2. Der Betroffene musste auf die Verfügung des Amtsgerichts vom 07.07.2020 auch nicht erneut widersprechen. Nach einhelliger obergerichtlicher Rechtsprechung wird ein bereits vor dem Hinweis nach § 72 Abs.1 Satz 2 OWiG ausdrücklich oder schlüssig erklärter Widerspruch gegen eine Entscheidung ohne Hauptverhandlung nicht dadurch gegenstandslos, dass der Betroffene auf den späteren Hinweis schweigt oder die ausdrückliche Anfrage des Gerichts, ob dem schriftlichen Verfahren widersprochen werde, unbeantwortet lässt (vgl. u.a. OLG Bremen Beschl. v. 04.09.2014 – 1 SsBs 42/14 = BeckRS 2014, 23000; OLG Hamm, Beschl. v. 10.06.2013 – 1 RBs 57/13 = ZfSch 2013, 653; OLG Schleswig, Beschl. v. 09.02.2004 – 1 Ss OWi 26/04 = NJW 2004, 3133 = StraFo 2004, 390 = NZV 2005, 110 = NStZ 2004, 701; OLG Jena, Beschl. v. 20.01.2006 – 1 Ss 298/05 = VRS 111, 143; OLG Zweibrücken, Beschl. v. 06.03.1989 – 1 Ss 42/89 = VRS 76 [1989], 449 = MDR 1989, 936 = ZfSch 1990, 324 sowie BayObLG, Beschl. v. 27.07.1994 – 2 ObOWi 351/94 = BayObLGSt 1994, 128 = NZV 1994, 492 = VRS 88 [1995], 61). Insbesondere kann der Widerspruch auch bereits gegenüber der Verwaltungsbehörde – etwa mit dem Einspruch gegen den Bußgeldbescheid – wirksam erklärt werden, wobei er seine Sperrwirkung gegen das schriftliche Verfahren erst mit Eingang bei Gericht entfaltet (OLG Bremen a.a.O.).

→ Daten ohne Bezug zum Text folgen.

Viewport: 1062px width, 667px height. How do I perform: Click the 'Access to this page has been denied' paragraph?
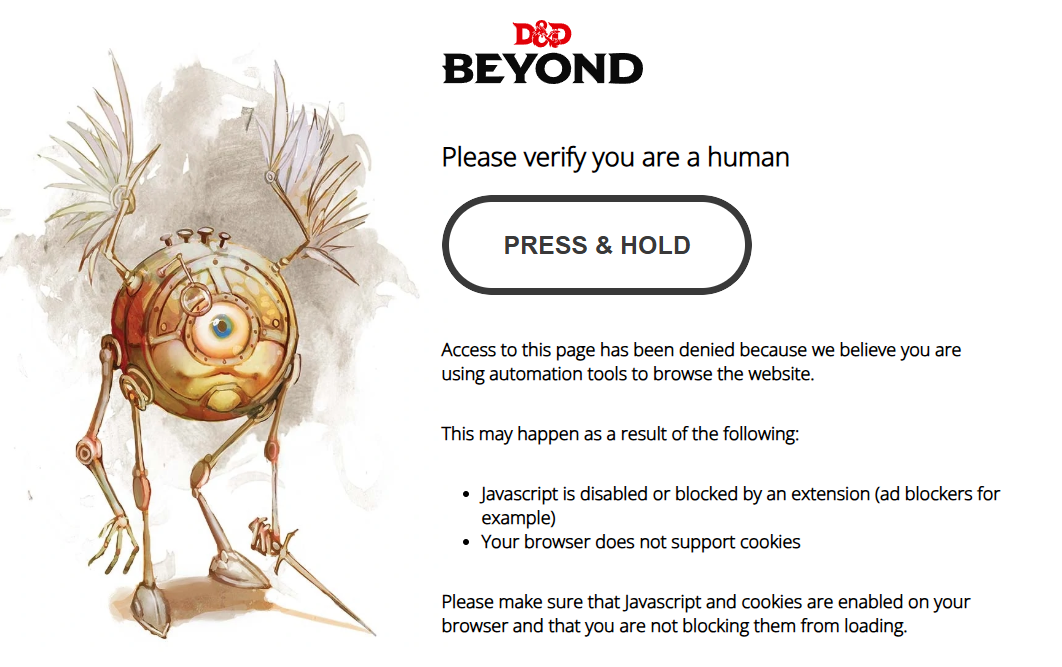(701, 362)
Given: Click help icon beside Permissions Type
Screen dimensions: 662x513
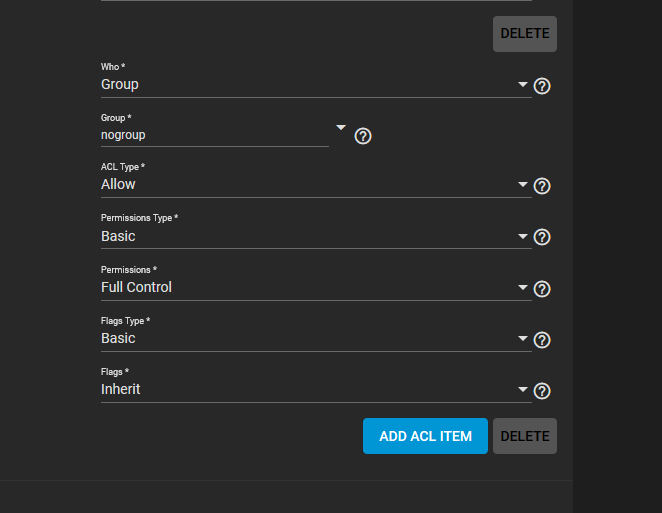Looking at the screenshot, I should 542,237.
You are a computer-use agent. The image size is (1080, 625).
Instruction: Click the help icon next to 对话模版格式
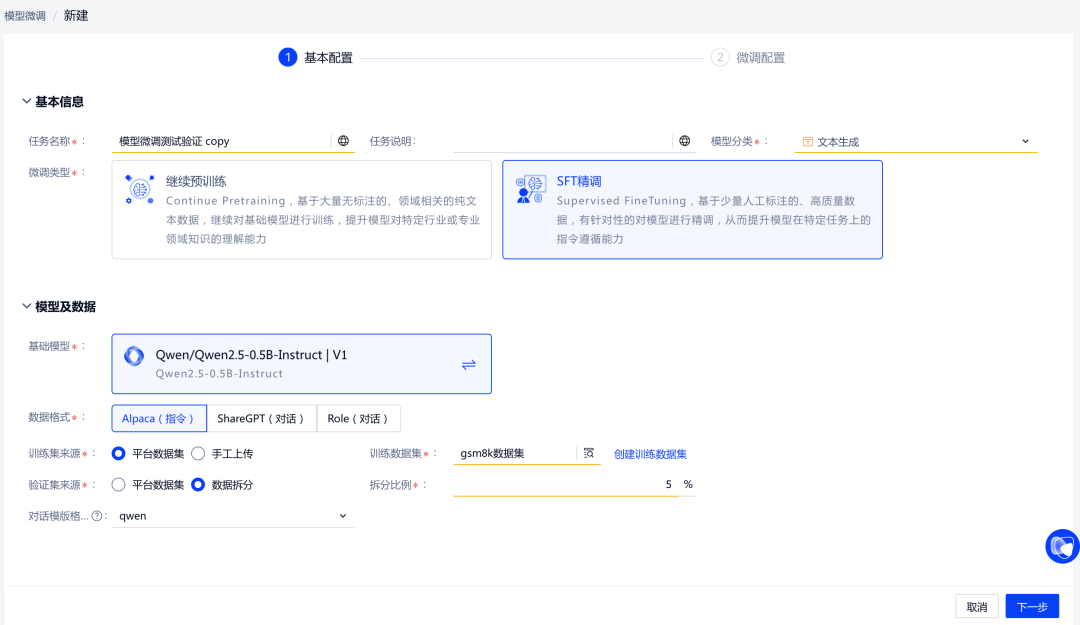pos(97,516)
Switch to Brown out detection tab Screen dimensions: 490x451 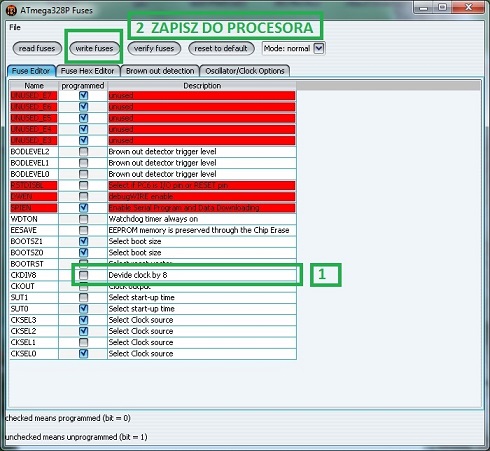click(x=160, y=71)
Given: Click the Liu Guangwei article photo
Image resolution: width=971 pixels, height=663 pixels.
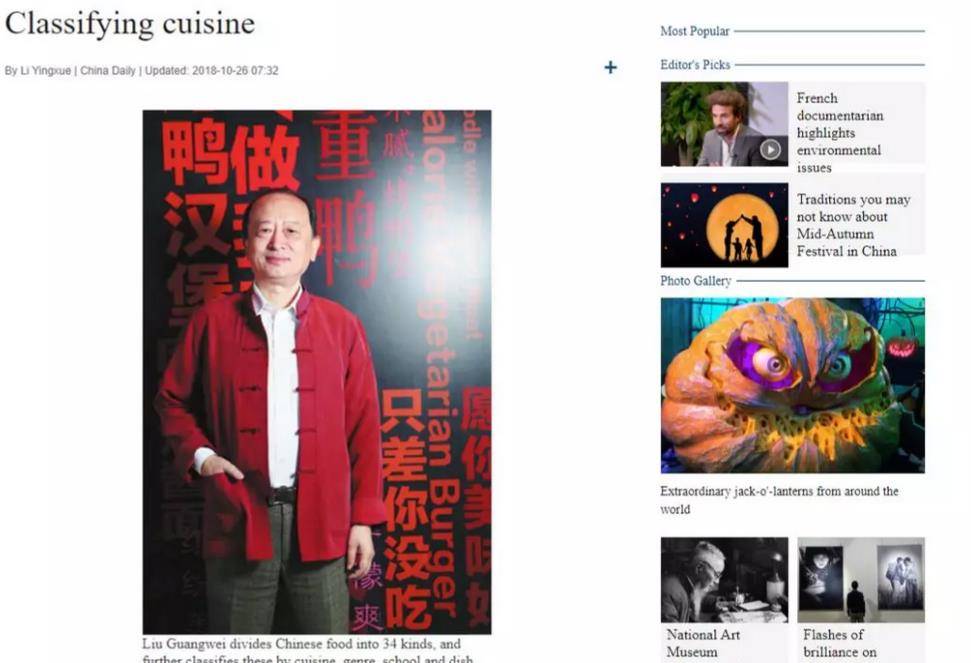Looking at the screenshot, I should pos(317,372).
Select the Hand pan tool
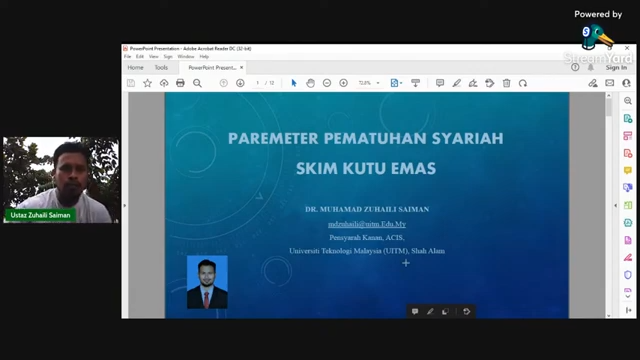The image size is (640, 360). click(310, 83)
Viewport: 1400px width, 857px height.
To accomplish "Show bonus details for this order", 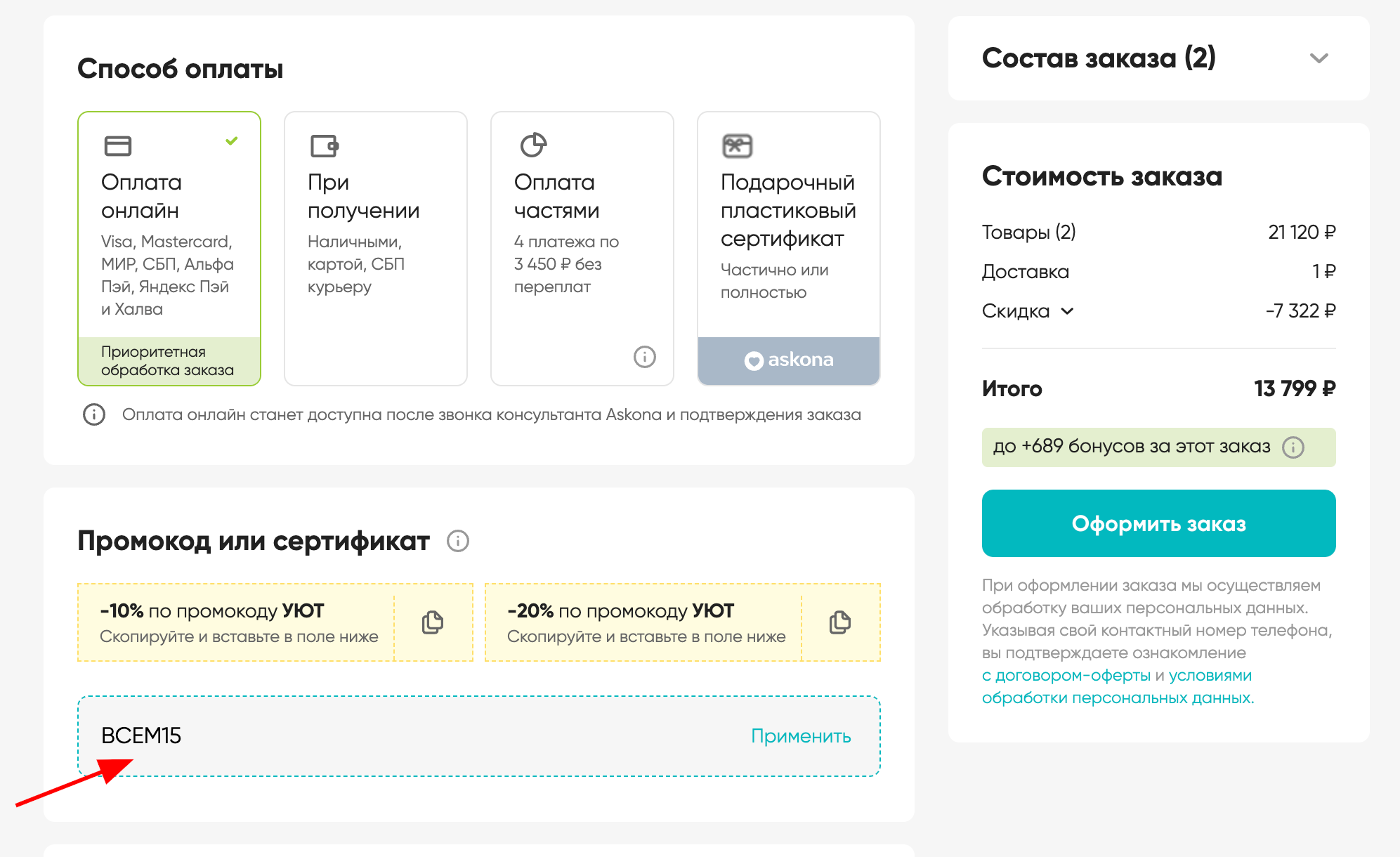I will (x=1293, y=446).
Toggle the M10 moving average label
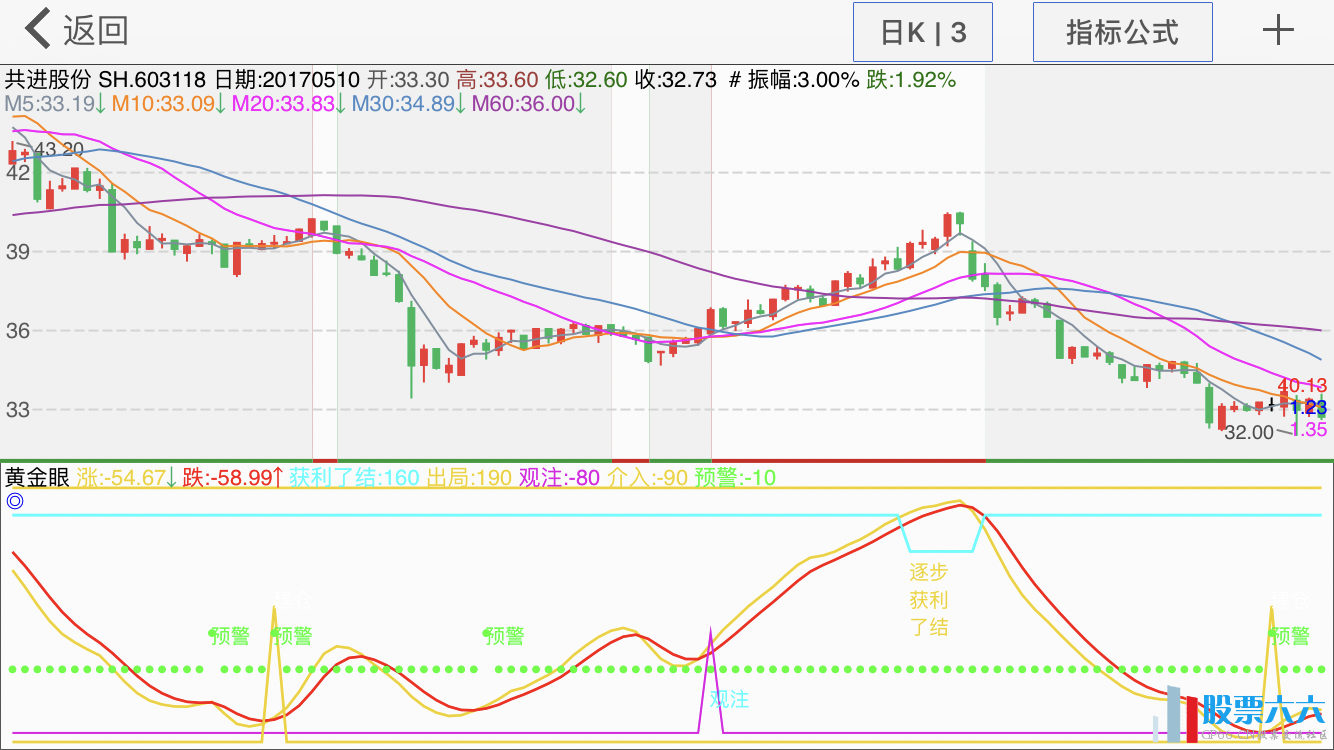 (163, 103)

3. Auch die Tatsache, dass sich der Betroffene persönlich nach Fassung des Beschlusses vom 30.07.2020, der am 31.07.2020 hinausgegeben wurde, mit am 31.07.2020 eingegangenem Schreiben mit der Entscheidung im Beschlussverfahren einverstanden erklärt hat, ändert nichts an der Unzulässigkeit der Entscheidung im Beschlusswege. Zwar verzichtet der Widerspruchsberechtigte mit Rücknahme des Widerspruchs auf das Widerspruchsrecht. Die Rücknahme ist auch an keine Form und Frist gebunden. Allerdings ist die Rücknahme nach Beschlussfassung wirkungslos.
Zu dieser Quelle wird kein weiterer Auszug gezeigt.